Fixed issue in rule for VF “vf:AvoidExternalResources” (in which the rule was checking ALL attributes for external resources, producing false positives). Previously, the rule vf:AvoidExternalResources” was checking ALL attributes for external resources, which it should not do. This was resulting in false positives being flagged as violations. This fix ensures that the check is limited to the “value” attribute only, to avoid false positives and ensure the rule functions as intended. As an example, the following will NOT be flagged as a violation:

<apex:includeScript value="{!$Resource.example_js}" loadOnReady="true"/> //Good: Uses a static resource.

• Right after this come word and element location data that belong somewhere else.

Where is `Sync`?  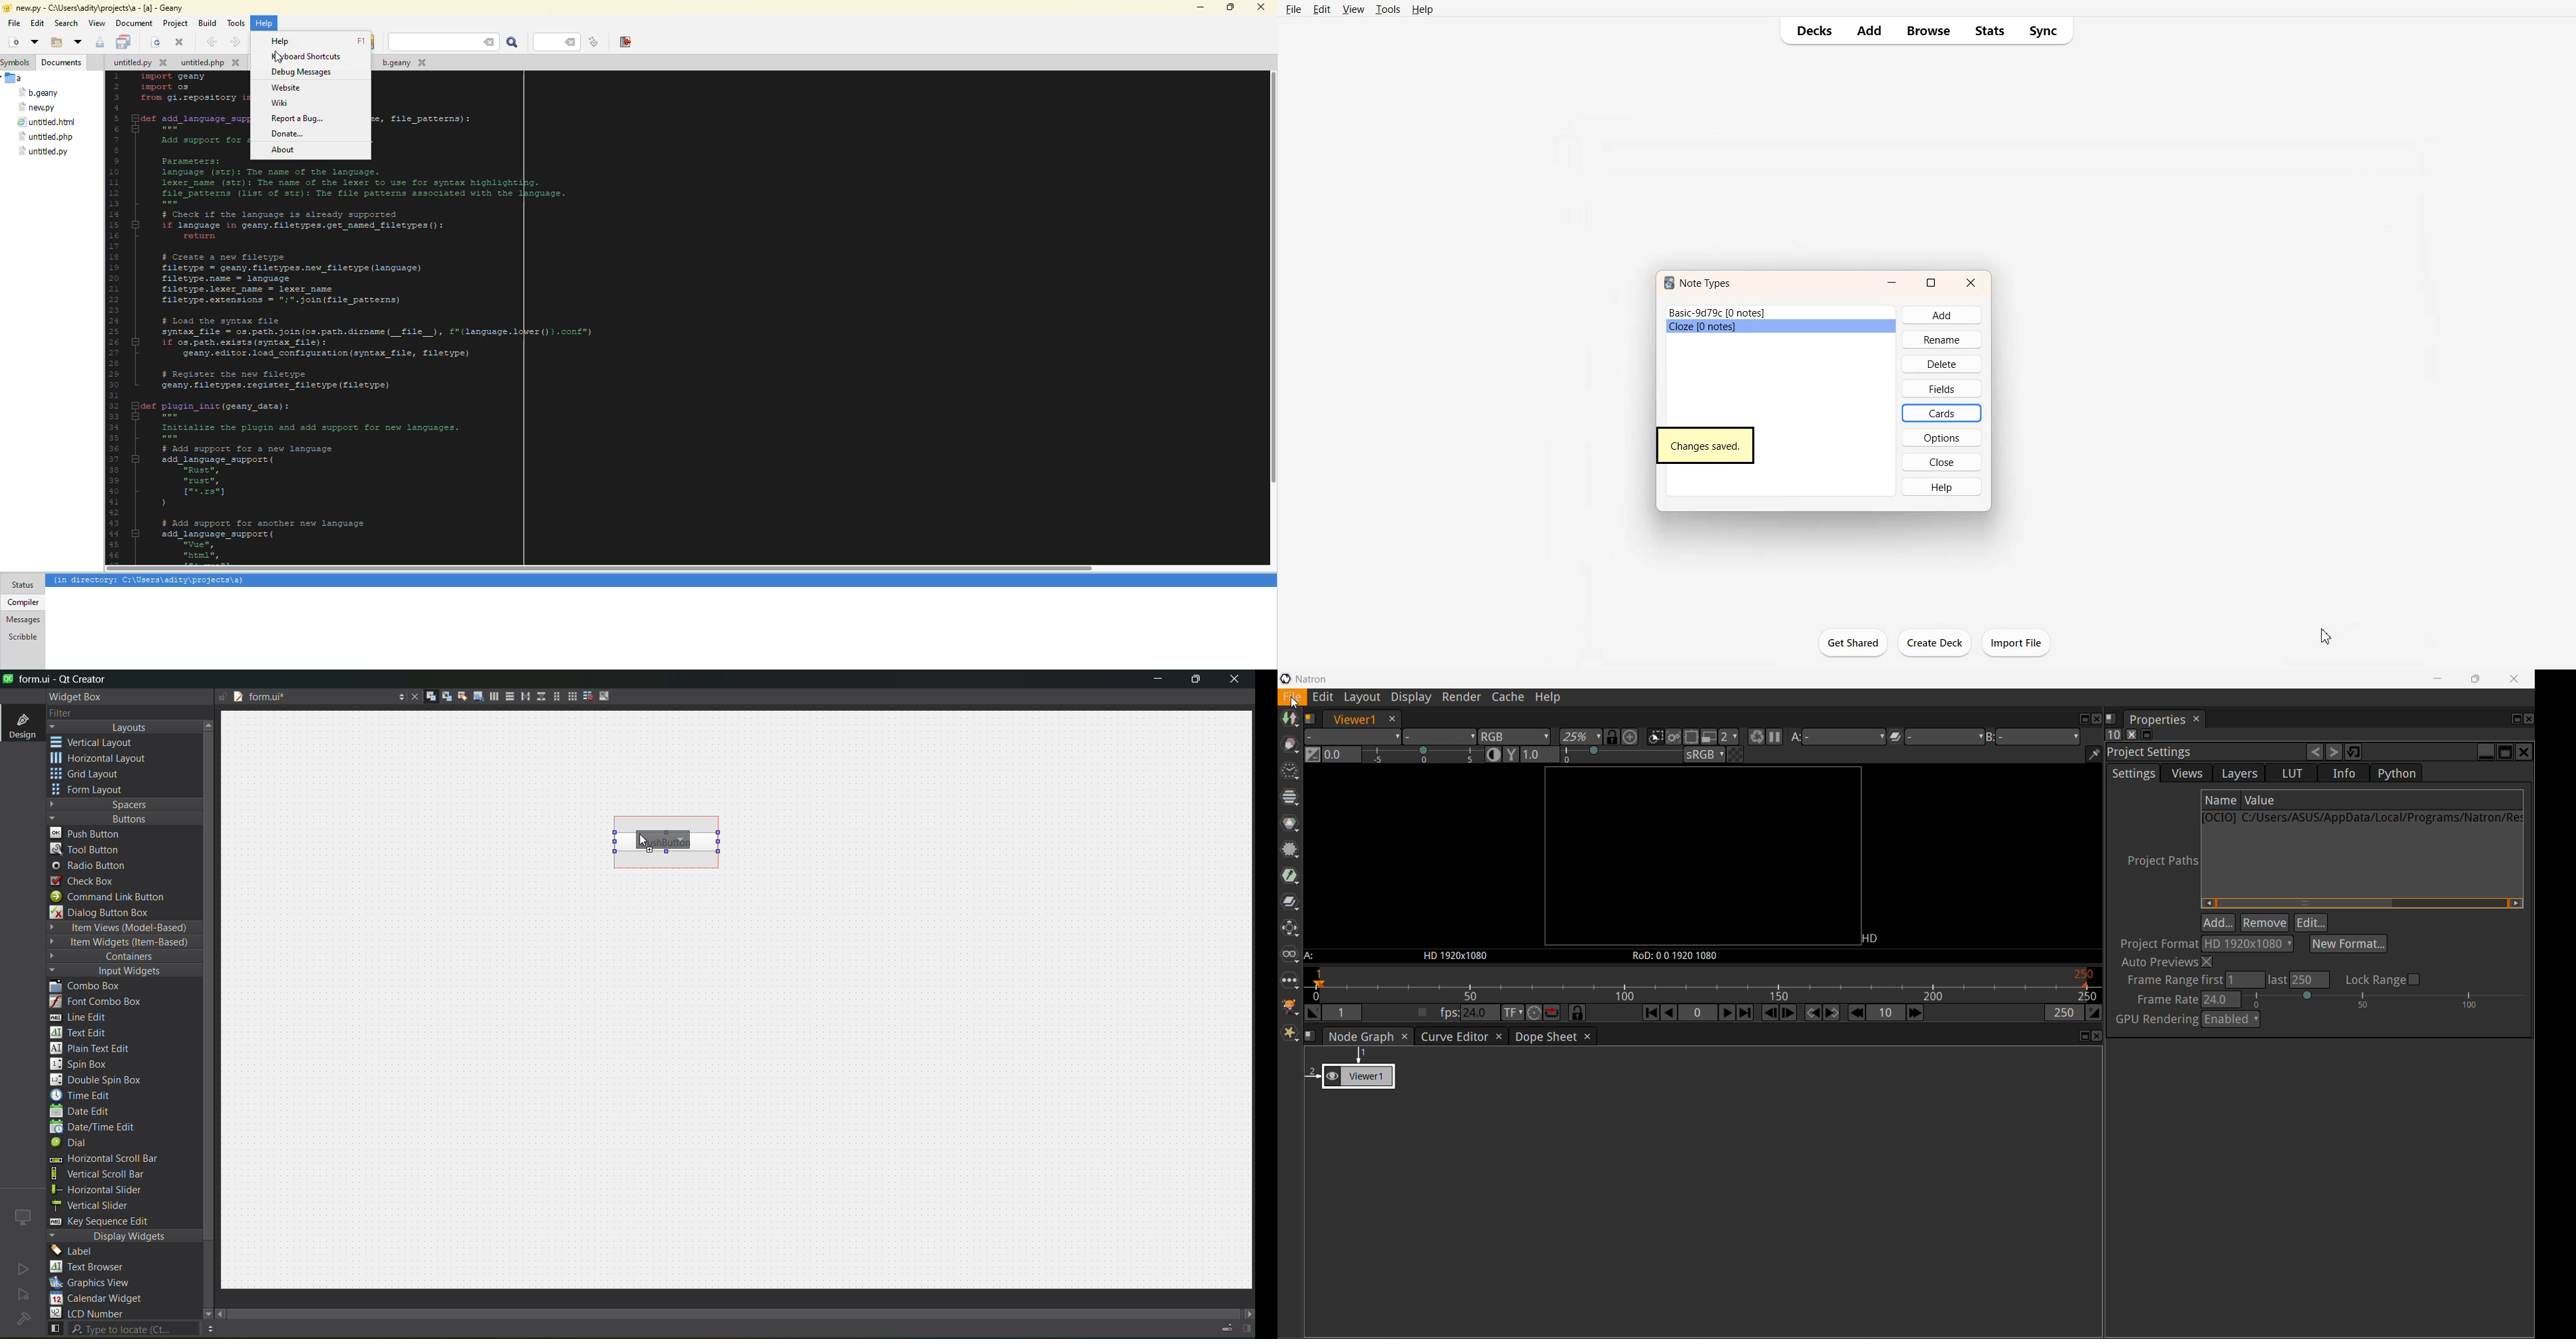
Sync is located at coordinates (2046, 31).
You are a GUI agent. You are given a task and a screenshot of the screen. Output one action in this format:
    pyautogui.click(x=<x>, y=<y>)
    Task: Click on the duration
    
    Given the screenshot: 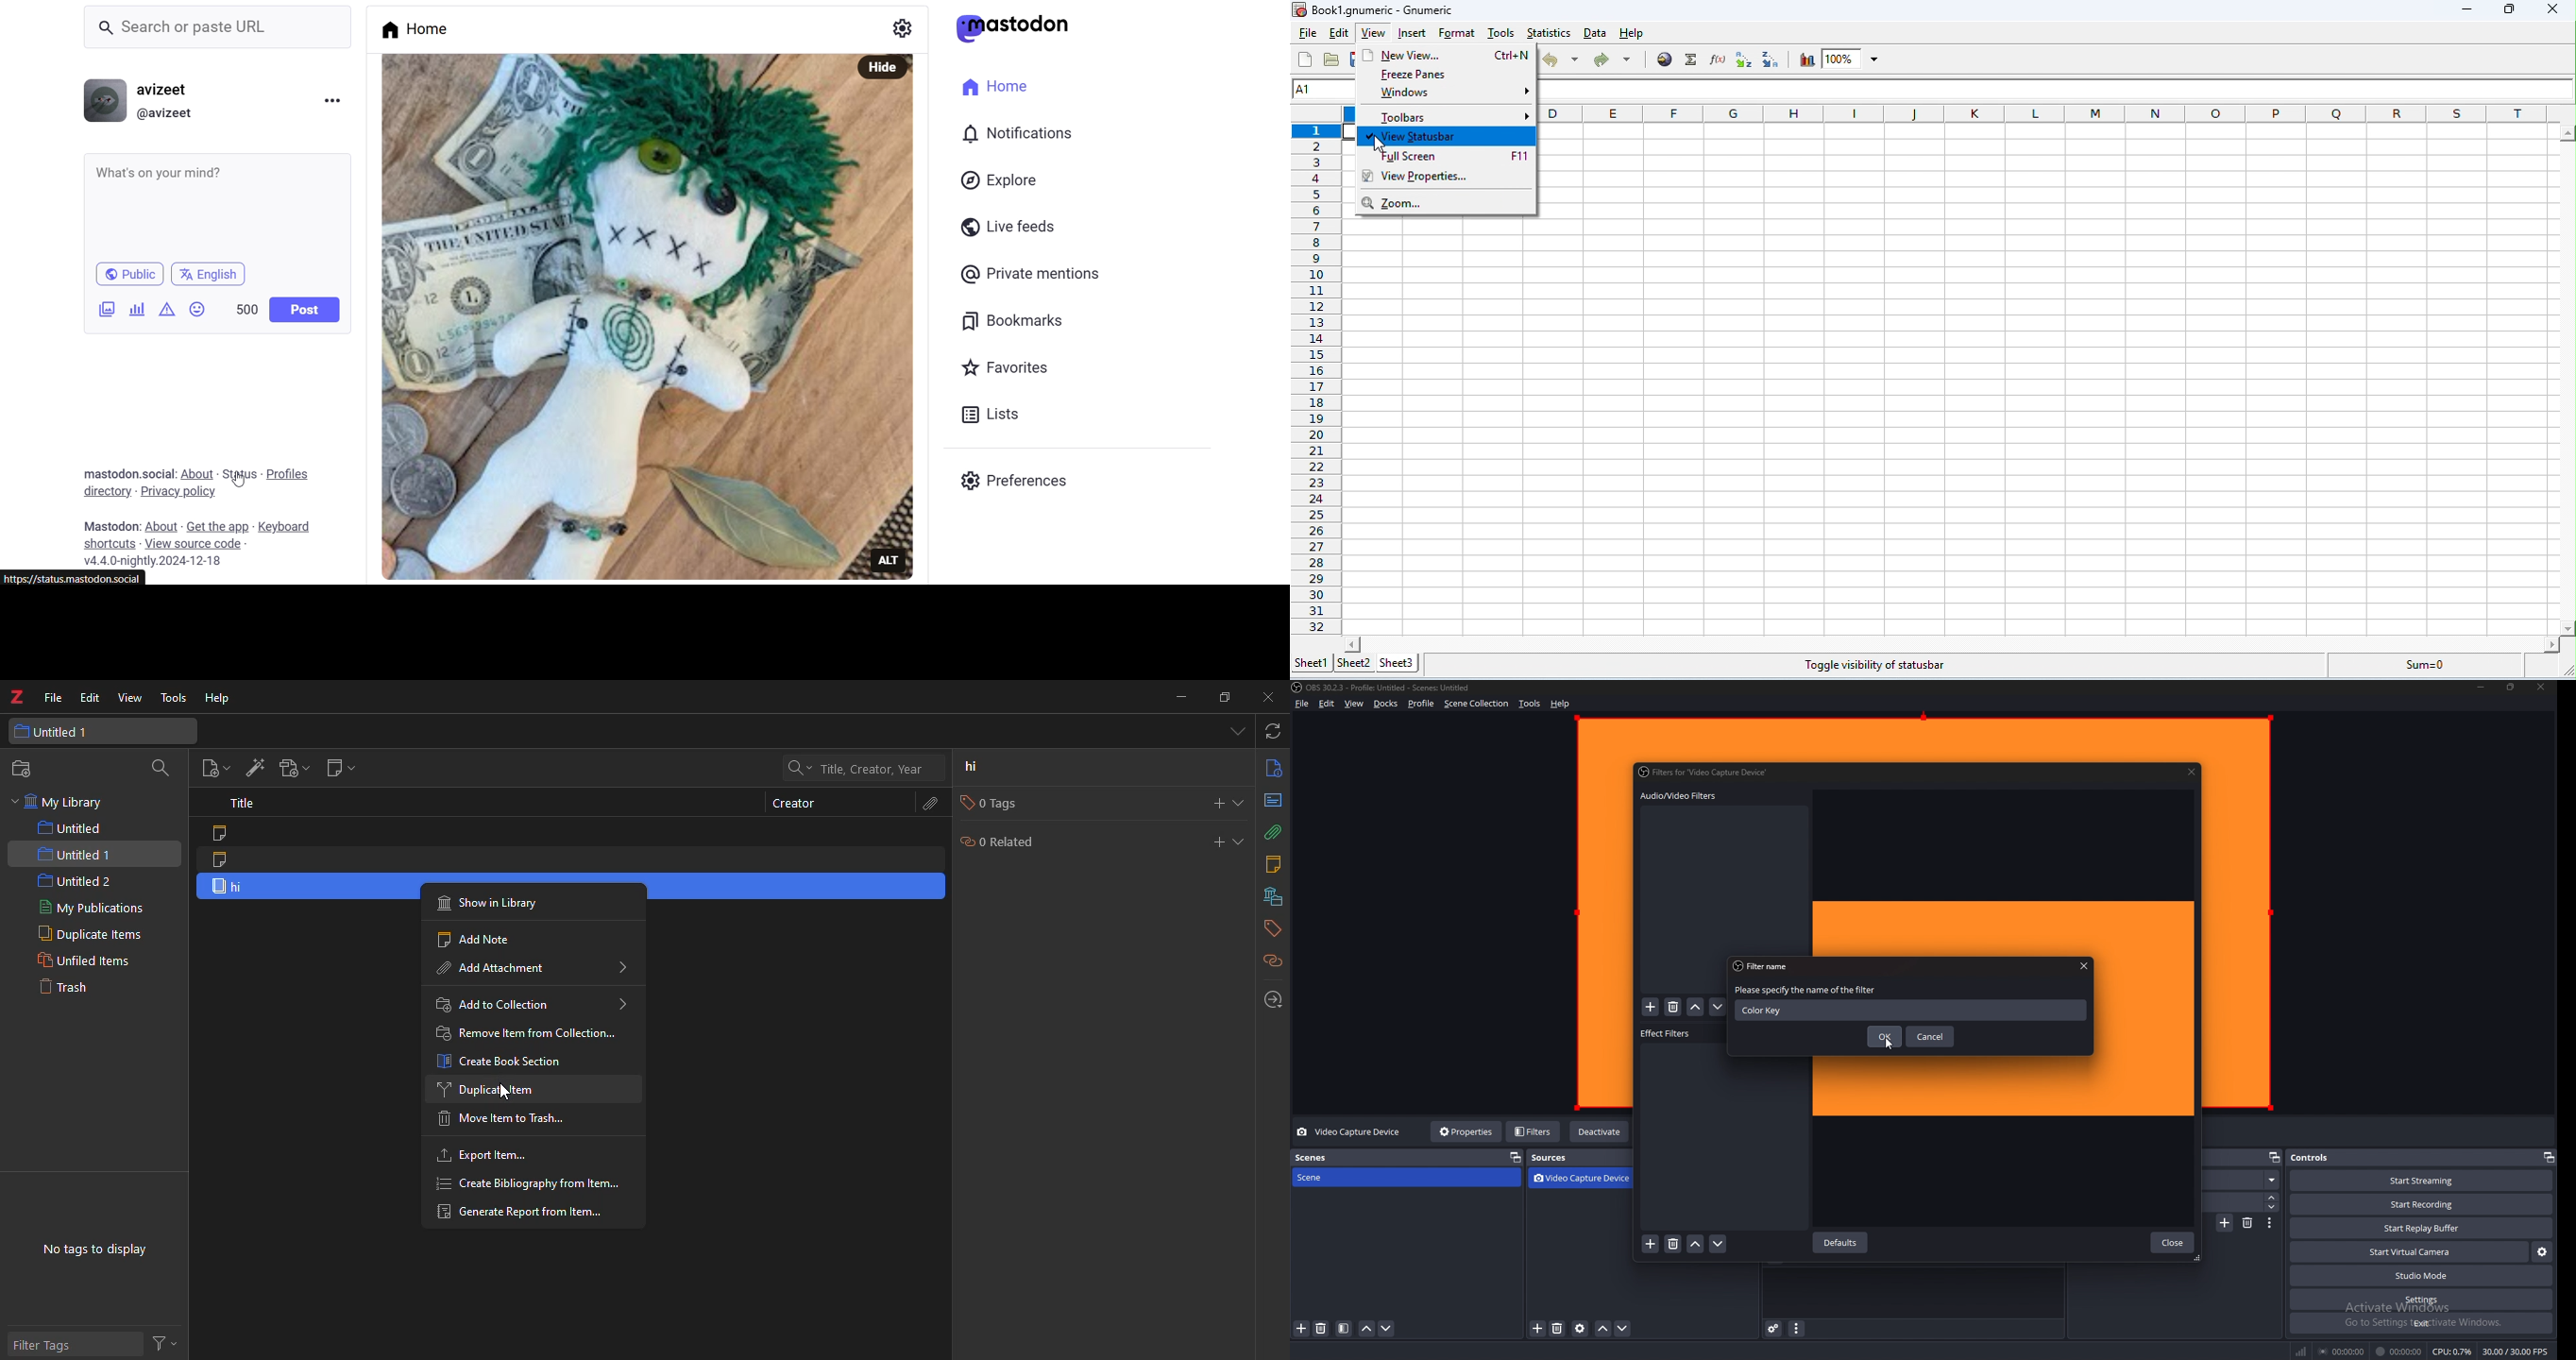 What is the action you would take?
    pyautogui.click(x=2236, y=1202)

Fixed issue in rule for APEX “sf: {{FieldLevelSecurity}}” (Permissions should be checked before accessing resource). Previously, this rule was throwing violations that were false positives. This was occurring when a SOQL query having an inner query calls the related Object. The Object needs to be checked by using isAccessible() before accessing its data. As per Salesforce documentation, when checking the Access for the inner query object it allows to check by using __c, but while making inner query on related Objects it must be in plural and end with__r. This fix corrects this issue. In this enhancement, the Object is checked by using isAccessible() before accessing its data. We also added support for the SYSTEM_MODE in this rule. A new parameter has been added, allowing users to choose true or false to include or ignore violations related to SYSTEM_MODE. We have verified the rule:FieldLevelSecurity for the following scenarios:

Rule throws the violation when the object is NOT checked via isAccessible for the methods used in inner query.
Rule is NOT throwing a violation if the system mode value is set = “true” (and the object IS NOT checked via isAccessible for methods).
Rule is NOT throwing a violation if the system mode value is set = “false” (and the object IS checked via isAccessible for the methods).